REVIEW OF A BOOK
PYGMALION
BERNARD SHAW
About
the author
Bernard Shaw
was born in Dublin in 1856. His father’s family had been small landowners in
Ireland since the late seventeenth century and they had intermarried with the
Irish. His father , after employment at the law courts, became in middle life a
grain merchant. His mother was the daughter of an Irish country gentleman. He
was, indeed, left to a great extent to find his own way, and he spoke of his
early years as, “rich only in dreams”. Religiously the family background was
protestant, but Shaw early rejected the Christain faith.
His works
Immaturity ,The Irrational Knot ,Love Among the Artists ,Cashel Byrons’s Profession
PLAYS
Pleasant and Unpleasant ,Man and
Superman ,The Apple Cart ,Millionaire ,Geneva , In Good King Charles’s Golden
Days
REVIEW OF THE PLAY
“Pygmalion” narrates
the story of a poor flower – girl who is transformed by Henry Higgins, Prof. of
Phonetics, into a lady of rand and status y teaching her to speak and pronounce
correctly.
The two come
together on a rainy night when a number of passers-by are obliged to seek
shelter from the rain in the portico of St.
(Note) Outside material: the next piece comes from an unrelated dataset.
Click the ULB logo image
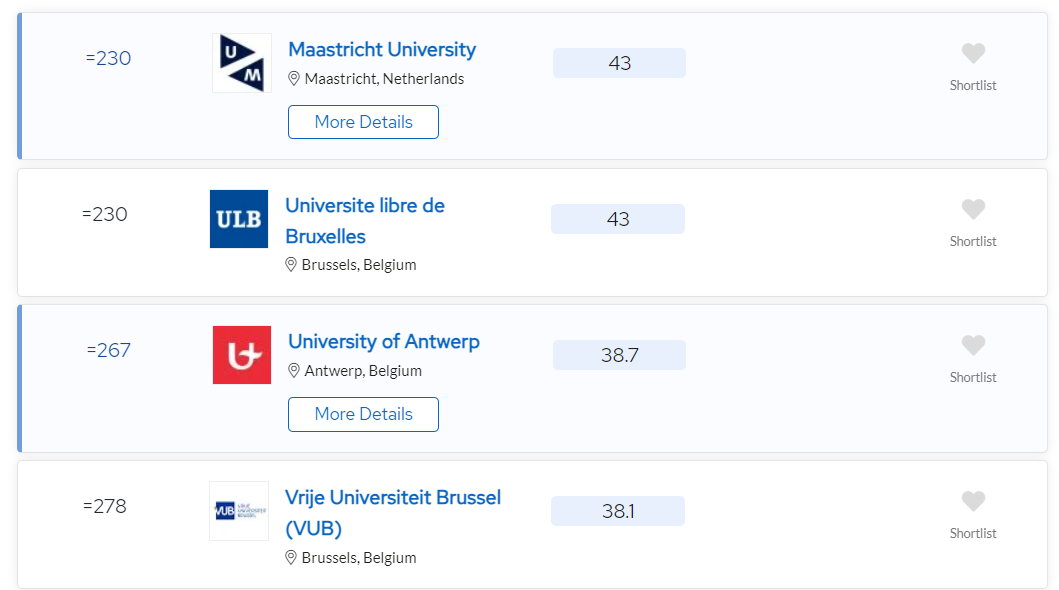The width and height of the screenshot is (1059, 590). pyautogui.click(x=239, y=219)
Paul’s Church. One of them is the
flower –girl , Eliza Doolittle , and the other is Prof.Higgins who is standing
there and noting the peculiarities of different London dialects spoken by the
people gathered there. There is also a military looking gentleman. He is
Colonel Pickering. He is also interested in the study of Phonetics and has come
all the way from India to meet Professor Higgins, the celebrated scholar of phonetics,
Mrs. Eynsford Hill, her daughter Miss Clara Hill, and her son Freddy Hill , are
the three other people who are present there and who have their own role to
play in the story of Eliza, the poor flower
–girl.
No cabs and
taxis are available as the theatre show was just over, and all available
vehicles had already been hired by the audience coming out of the theatre.
Freddy is sent to try to obtain a taxi, for his sister Clara is feeling
extremely cold, and is eager to reach her home at the earliest, However, the
rain soon
stops, and Clara and her mother leave for the bus stand without waiting
for return of Freddy. He soon returns with a taxi and is much disappointed to
find that his mother and sister have already left, However ,the flower –girl
hires the taxi and goes to her home in a London slum called Druruy Lane.
The fact is
that she has been paid liberally by Prof, Higgins, and so is in a position to
pay the hire of the taxi, Prof, Higgins had been busy talking notes, and he was
suspected by the people to be a spy, and the flower-girls warned by the people
to be more careful, for whatever she said was being noted down and she may be
taken to be a prostitute or street-walker.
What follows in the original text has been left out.